Posted by: r. at March 15, 2005 3:40 AM

Holy Crap!
So I didnt really follow the logical 'flow' of the comment threads well, but I thought I would put my "stank on it" nonetheless. So we all know that Japan == "hallmark of American indy culture". which is unfortunate cuz it leaves all those genuinely interested stigmatized as "sub-pop indy freaks". smeh. I did get the impression that the comment posters here, agree that we are observing the final days of traditional japanese culture. I think anyone that has watched or studied the Japanese metamorphosis would've extrapolated this long ago. All we have to do is read Allen Kerr's "Dogs and Demons", and observe the new trends of japanese corperate culture (which IMHO, was the last safe haven for the japanese culture.). Anyway thats all I gotta say. I am drunk, oh and:
P.S. Momus, your handle reminds me of of Momo-chan from "Long Vacation"...there's your dorama synchronicity.

Posted by: stephen at March 15, 2005 9:08 AM

OMFH sooo drunk...soooo lame:
s/Allen Kerr/Alex Kerr
/me bows his head in shame.
12 steps I SWEAR!

Posted by: stephen at March 15, 2005 9:23 AM

I wouldn't mention Alex Kerr around Momus. It's not just the conclusions that bother him, it's the facts.

Posted by: marxy at March 15, 2005 11:23 AM

stephen,
be careful sir, a few more typos like that, and mothers against drunk blogging are going to knock on your door...

Posted by: r. at March 15, 2005 12:27 PM

I did get the impression that the comment posters here, agree that we are observing the final days of traditional japanese culture. I think anyone that has watched or studied the Japanese metamorphosis would've extrapolated this long ago.
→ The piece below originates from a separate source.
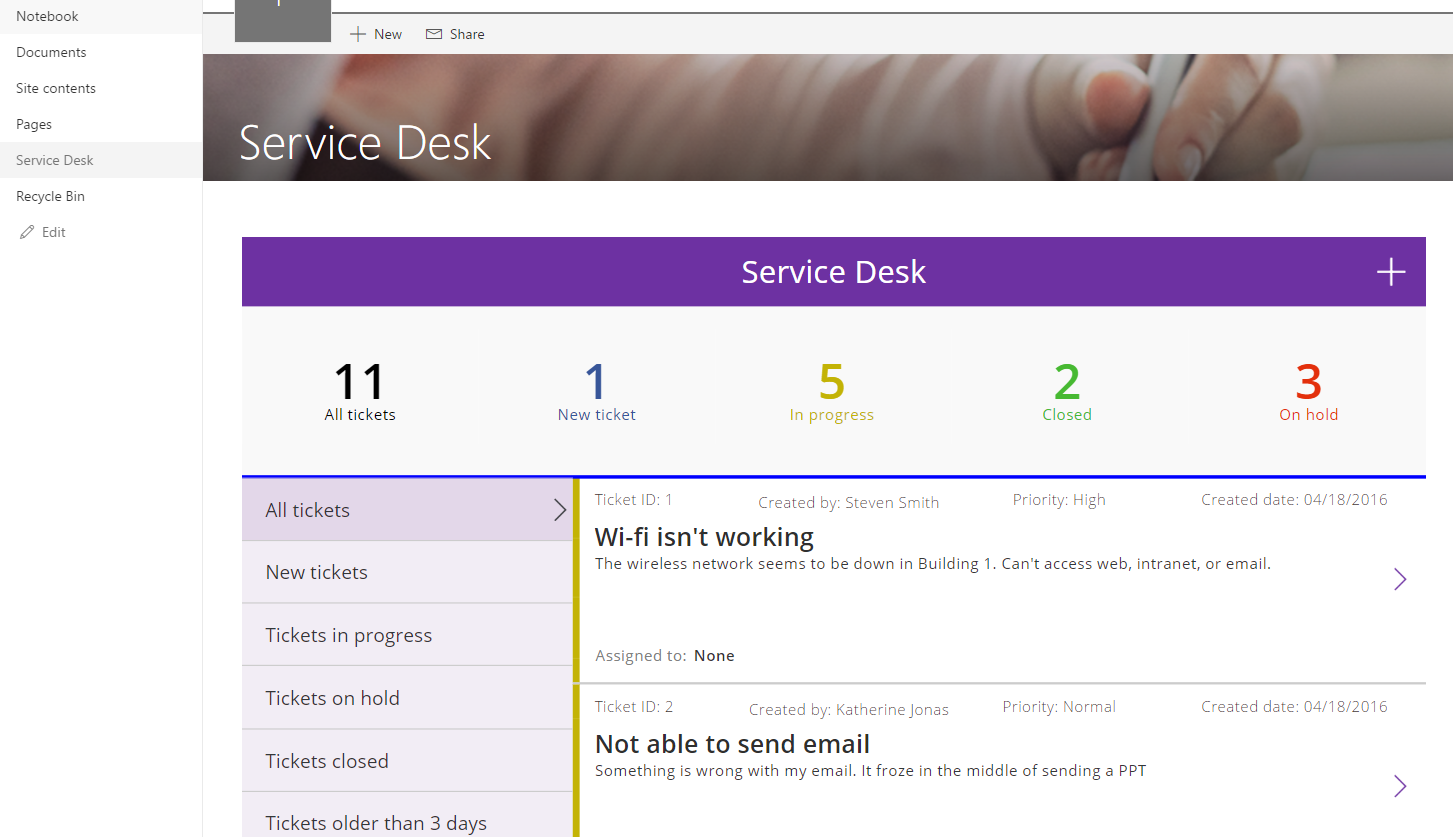Click the New plus icon in toolbar
Image resolution: width=1453 pixels, height=837 pixels.
(358, 34)
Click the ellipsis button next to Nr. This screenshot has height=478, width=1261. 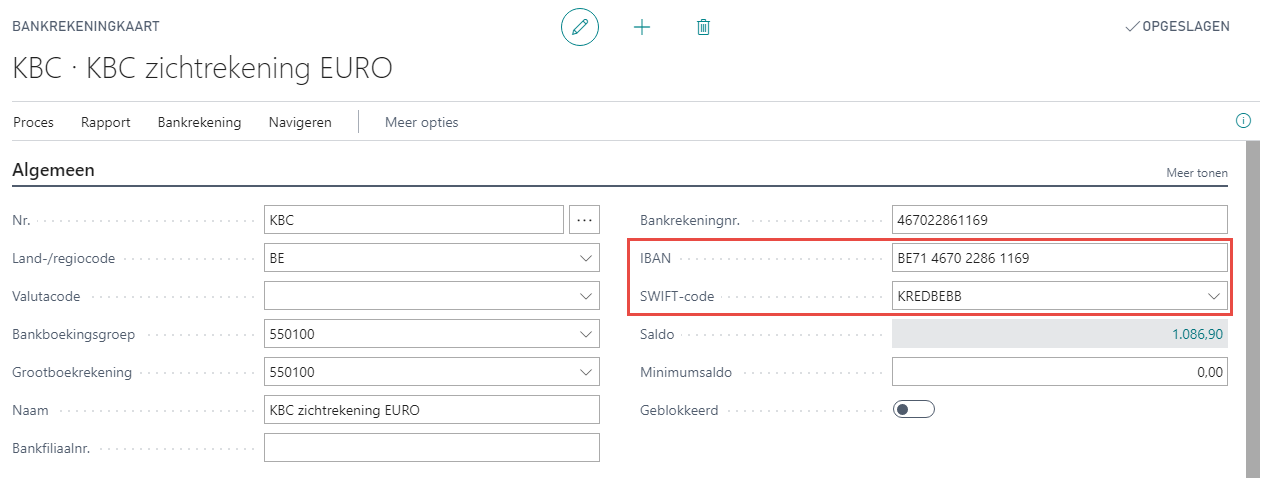[x=584, y=220]
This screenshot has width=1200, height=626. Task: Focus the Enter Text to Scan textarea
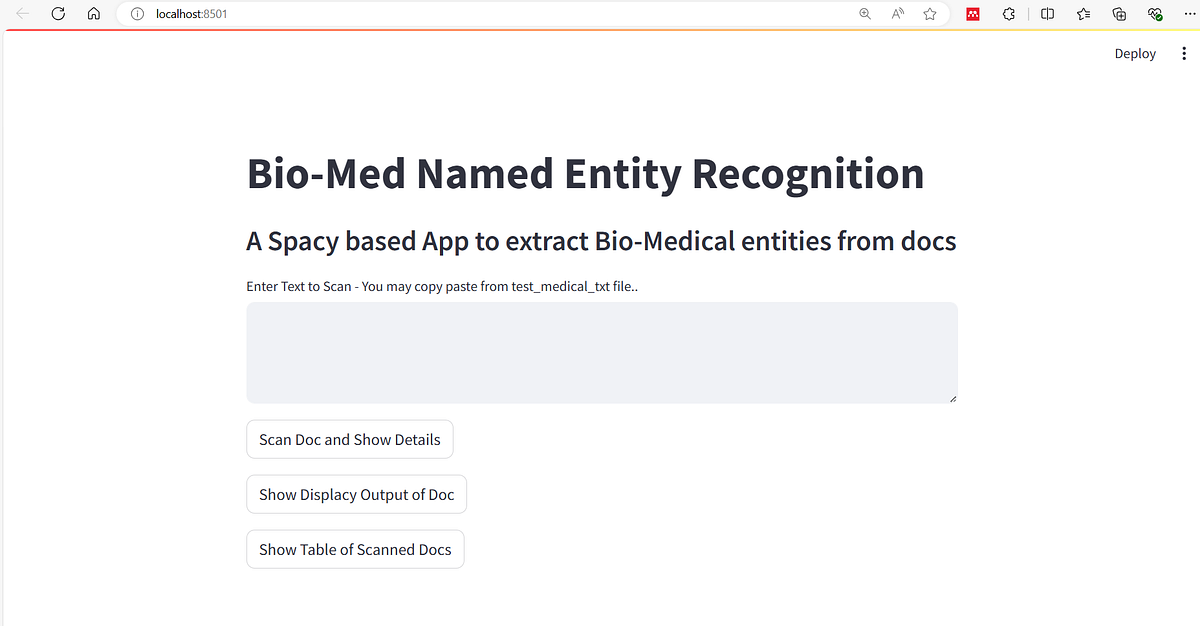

You define "traditional Japanese culture" as extending from the goddess Amaretsu to the salaryman, and tell us that it's ending. So tomorrow is the first day of the rest of Japan's life, eh? These definitions and divisions are arbitrary. The present always looks more blurry than the past, but that doesn't mean that it won't one day look just as defined, and just as Japanese. Perhaps you'll be around in 2050 to tell us that "self-replicating softbots are the last gasp of traditional Japanese culture".